>> Begin

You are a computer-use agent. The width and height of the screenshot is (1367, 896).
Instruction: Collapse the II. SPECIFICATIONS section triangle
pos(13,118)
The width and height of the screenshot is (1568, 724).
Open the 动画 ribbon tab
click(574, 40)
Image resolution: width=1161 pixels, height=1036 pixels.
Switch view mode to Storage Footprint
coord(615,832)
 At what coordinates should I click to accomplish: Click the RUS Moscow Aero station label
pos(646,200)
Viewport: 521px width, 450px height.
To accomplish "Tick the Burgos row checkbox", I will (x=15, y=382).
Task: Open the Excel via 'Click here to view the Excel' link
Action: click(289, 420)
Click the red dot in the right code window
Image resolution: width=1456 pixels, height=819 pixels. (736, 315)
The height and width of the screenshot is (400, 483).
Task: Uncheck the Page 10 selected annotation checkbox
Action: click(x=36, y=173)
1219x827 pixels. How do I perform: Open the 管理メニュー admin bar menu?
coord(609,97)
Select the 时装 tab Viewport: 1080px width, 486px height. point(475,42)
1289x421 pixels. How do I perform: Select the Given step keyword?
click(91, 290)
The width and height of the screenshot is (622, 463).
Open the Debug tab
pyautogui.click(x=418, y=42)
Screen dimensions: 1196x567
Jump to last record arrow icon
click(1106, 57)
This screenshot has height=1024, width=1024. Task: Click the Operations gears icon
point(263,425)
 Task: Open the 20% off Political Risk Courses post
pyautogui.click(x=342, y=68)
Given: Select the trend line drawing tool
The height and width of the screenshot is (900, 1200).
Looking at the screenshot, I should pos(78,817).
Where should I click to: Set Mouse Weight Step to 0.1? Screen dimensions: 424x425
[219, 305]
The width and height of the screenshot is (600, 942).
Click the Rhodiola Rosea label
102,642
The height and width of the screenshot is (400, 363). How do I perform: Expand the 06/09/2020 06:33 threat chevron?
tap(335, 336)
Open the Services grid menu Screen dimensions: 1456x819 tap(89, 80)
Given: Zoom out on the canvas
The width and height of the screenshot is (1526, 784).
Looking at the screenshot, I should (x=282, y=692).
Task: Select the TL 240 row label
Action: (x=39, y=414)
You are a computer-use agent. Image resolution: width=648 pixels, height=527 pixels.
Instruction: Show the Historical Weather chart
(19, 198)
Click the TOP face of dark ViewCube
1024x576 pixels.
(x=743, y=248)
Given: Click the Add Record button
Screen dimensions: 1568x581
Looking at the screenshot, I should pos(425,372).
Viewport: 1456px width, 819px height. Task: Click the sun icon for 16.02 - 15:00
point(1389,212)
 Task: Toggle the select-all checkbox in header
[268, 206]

>> End

(YOUR GOAL) Rewrite all the rows above, replacing "Screen dimensions" with "Display size" and leaving everything else unchanged.

(ANSWER TO THE PROBLEM)
You are a computer-use agent. The width and height of the screenshot is (1367, 896).
Instruction: Collapse the II. SPECIFICATIONS section triangle
pos(13,118)
The width and height of the screenshot is (1568, 724).
Open the 动画 ribbon tab
click(574, 40)
Image resolution: width=1161 pixels, height=1036 pixels.
Switch view mode to Storage Footprint
coord(615,832)
 At what coordinates should I click to accomplish: Click the RUS Moscow Aero station label
pos(646,200)
Viewport: 521px width, 450px height.
To accomplish "Tick the Burgos row checkbox", I will (x=15, y=382).
Task: Open the Excel via 'Click here to view the Excel' link
Action: click(289, 420)
Click the red dot in the right code window
Image resolution: width=1456 pixels, height=819 pixels. (736, 315)
The height and width of the screenshot is (400, 483).
Task: Uncheck the Page 10 selected annotation checkbox
Action: click(x=36, y=173)
1219x827 pixels. How do I perform: Open the 管理メニュー admin bar menu?
coord(609,97)
Select the 时装 tab Viewport: 1080px width, 486px height. point(475,42)
1289x421 pixels. How do I perform: Select the Given step keyword?
click(91, 290)
The width and height of the screenshot is (622, 463).
Open the Debug tab
pyautogui.click(x=418, y=42)
Display size: 1196x567
Jump to last record arrow icon
click(1106, 57)
This screenshot has height=1024, width=1024. Task: Click the Operations gears icon
point(263,425)
 Task: Open the 20% off Political Risk Courses post
pyautogui.click(x=342, y=68)
Given: Select the trend line drawing tool
The height and width of the screenshot is (900, 1200).
Looking at the screenshot, I should pos(78,817).
Where should I click to: Set Mouse Weight Step to 0.1? Display size: 424x425
[219, 305]
The width and height of the screenshot is (600, 942).
Click the Rhodiola Rosea label
102,642
The height and width of the screenshot is (400, 363). How do I perform: Expand the 06/09/2020 06:33 threat chevron?
tap(335, 336)
Open the Services grid menu Display size: 1456x819 tap(89, 80)
Given: Zoom out on the canvas
The width and height of the screenshot is (1526, 784).
Looking at the screenshot, I should (x=282, y=692).
Task: Select the TL 240 row label
Action: (x=39, y=414)
You are a computer-use agent. Image resolution: width=648 pixels, height=527 pixels.
Instruction: Show the Historical Weather chart
(19, 198)
Click the TOP face of dark ViewCube
1024x576 pixels.
(x=743, y=248)
Given: Click the Add Record button
Display size: 1568x581
Looking at the screenshot, I should pos(425,372).
Viewport: 1456px width, 819px height. Task: Click the sun icon for 16.02 - 15:00
point(1389,212)
 Task: Toggle the select-all checkbox in header
[268, 206]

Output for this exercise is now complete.